TASK GOAL: Output every line below as it stands, dropping only the images.

AVAILABLE RECORDS:
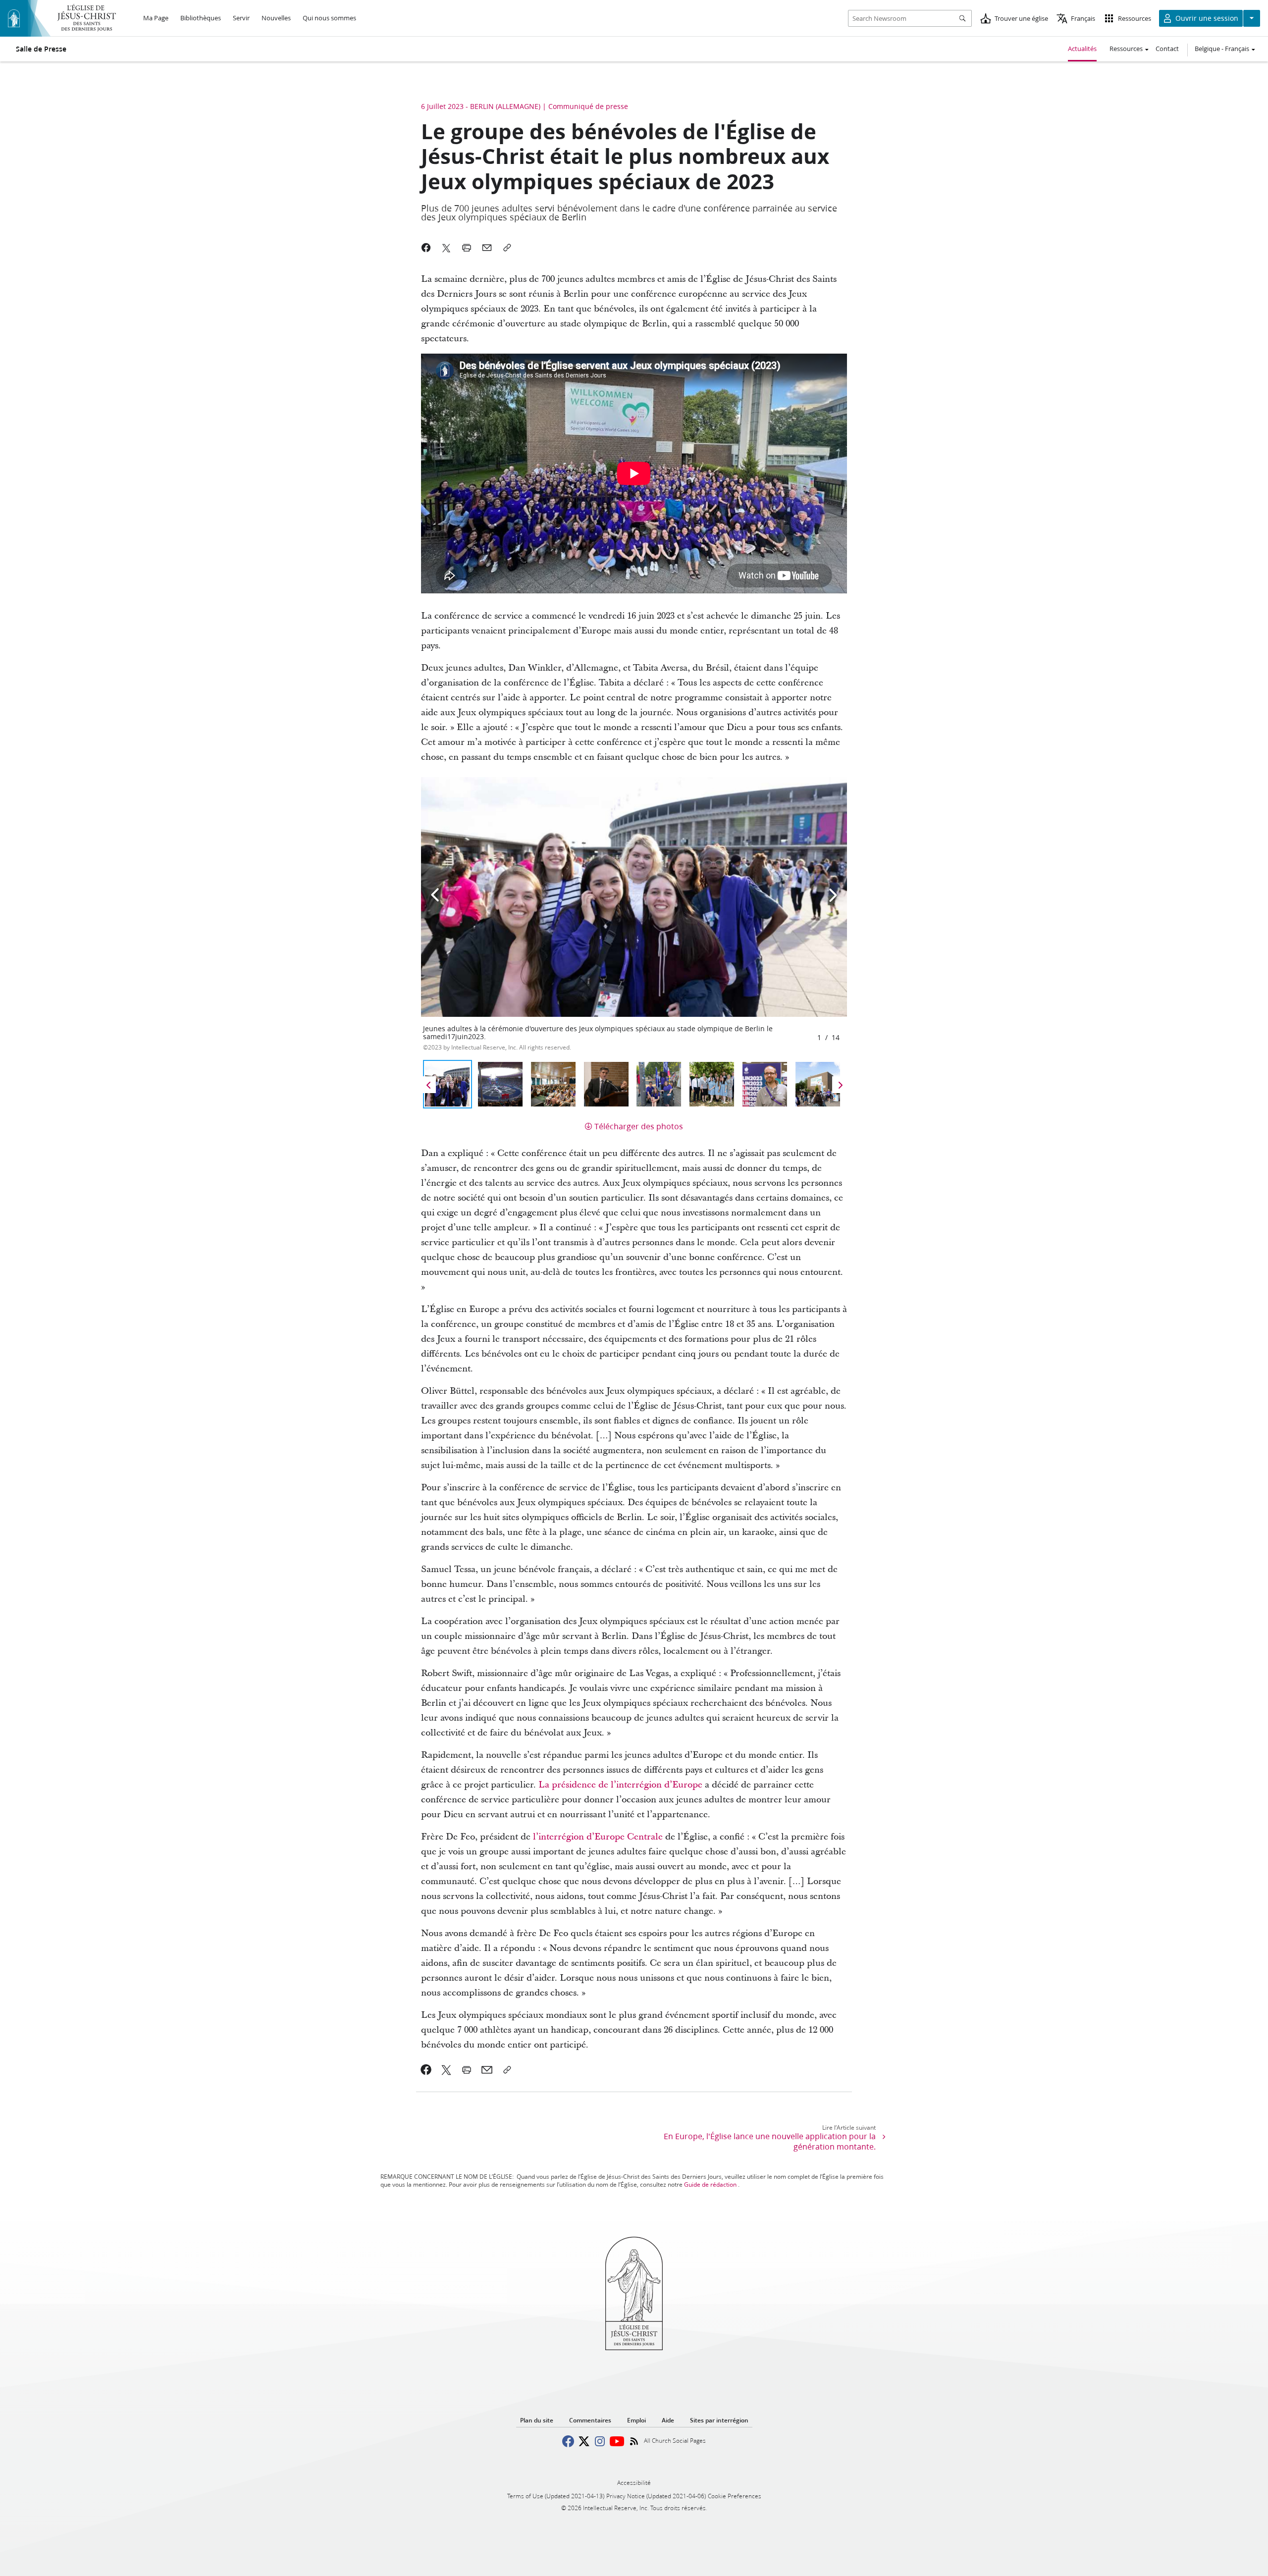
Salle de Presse (41, 49)
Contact (1167, 48)
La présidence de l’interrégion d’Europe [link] (620, 1785)
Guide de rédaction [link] (710, 2184)
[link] (426, 2070)
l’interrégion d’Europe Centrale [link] (598, 1837)
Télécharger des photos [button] (638, 1126)
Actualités (1082, 48)
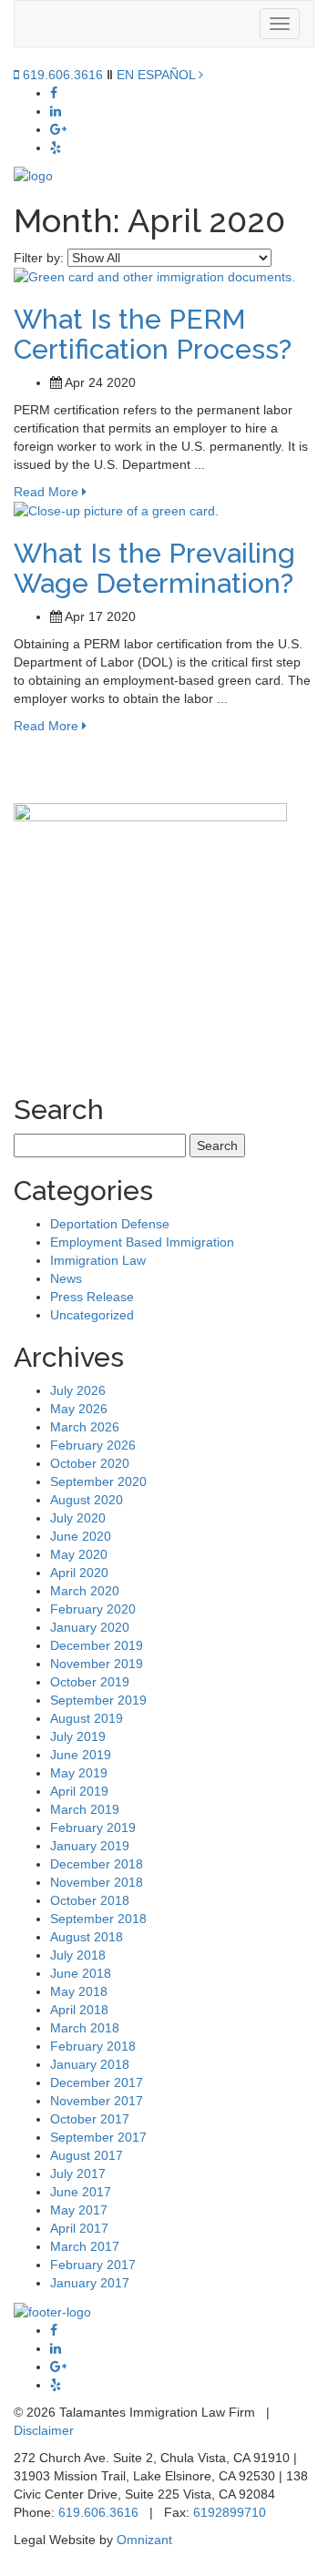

RESULT:
Salle de Presse (41, 49)
Contact (1167, 48)
La présidence de l’interrégion d’Europe [link] (620, 1785)
Guide de rédaction [link] (710, 2184)
[link] (426, 2070)
l’interrégion d’Europe Centrale [link] (598, 1837)
Télécharger des photos [button] (638, 1126)
Actualités (1082, 48)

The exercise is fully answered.